现在的电子产品比较多,比如电脑、手机、iPad,长期盯着电子产品看,电子产品发出的光会使眼睛里的泪液蒸发增加,眼睛会有干涩、不适的感觉。

怎么缓解眼睛干涩?

1.多眨眼


有意识地眨眼,不仅可以促进泪液分泌,同时还能清洁眼睛、缓解眼疲劳。
1分钟平均20次左右,就能很好地调节眼部肌肉和血液循环,减少不适感。

2.双手熨目


在《诸病源候论》记载:“以两手相摩令热,以熨目,以指抑目,左右有神光,令目明,不病痛。

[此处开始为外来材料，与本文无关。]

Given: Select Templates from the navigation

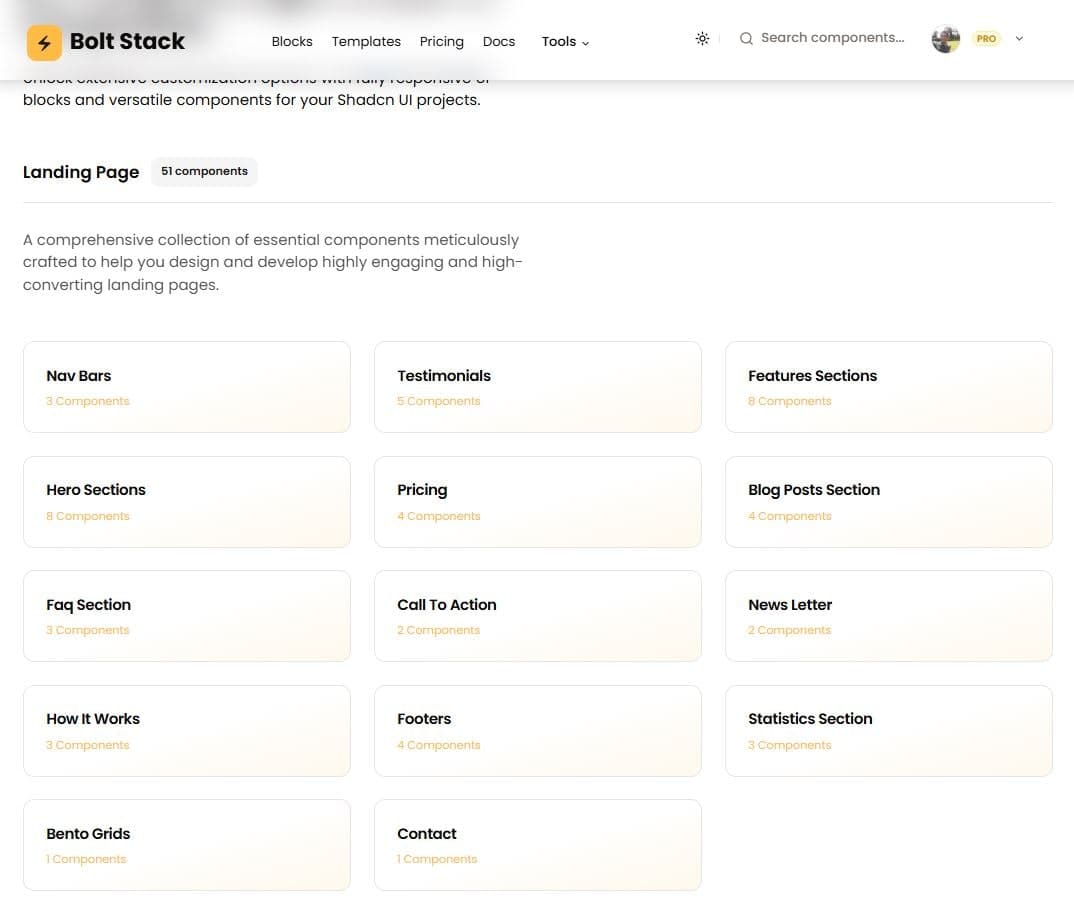Looking at the screenshot, I should point(366,42).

”
经常用双手熨目,可以缓解眼部多种不适。
建议大家每日早晚,躺在床上把双手摩擦发热,直接敷在双眼上,期间手冷了再摩擦热,如此反复坚持10~15分钟左右。

3.打个哈欠


打哈欠时眼部的肌肉能得到放松,从而可以促进眼部血液流动,而且能刺激泪腺分泌眼泪,滋润眼睛。
所以大家感到疲劳的时候,不妨伸伸懒腰、打个哈欠,小小的一个动作也能起到护眼的作用。

4.常按两穴位

攒竹穴
是治疗眼部疾病的特效穴位,对于眼睛充血、假性近视等症,都有较好的辅助疗效。
位置:面部,眉头内侧凹陷处。
按揉方法:用双手拇指指腹分别按揉眉头两侧的攒竹穴,力度以局部酸胀为宜,按揉1~3分钟即可。

睛明穴

是治疗干眼症的要穴。
位置:双眼内眦角稍上方的凹陷处。
按揉方法:闭眼,用指尖点按在穴位上,力度以略微酸胀为宜,持续按压1分钟,然后松10秒,再按压1分钟,反复3~5次即可。

5.补充维生素A


维生素A摄取不足,泪腺管的上皮细胞就会容易角质化,泪管阻塞,泪液无法正常分泌,就会让眼睛容易发干。
动物肝脏、胡萝卜、西红柿、西兰花、菠菜、苋菜、牛奶等都是富含维生素A的食物,大家可以根据自己的喜好加以选择。

爱眼护眼,

从点滴做起,

让我们的眼睛保持最佳状态。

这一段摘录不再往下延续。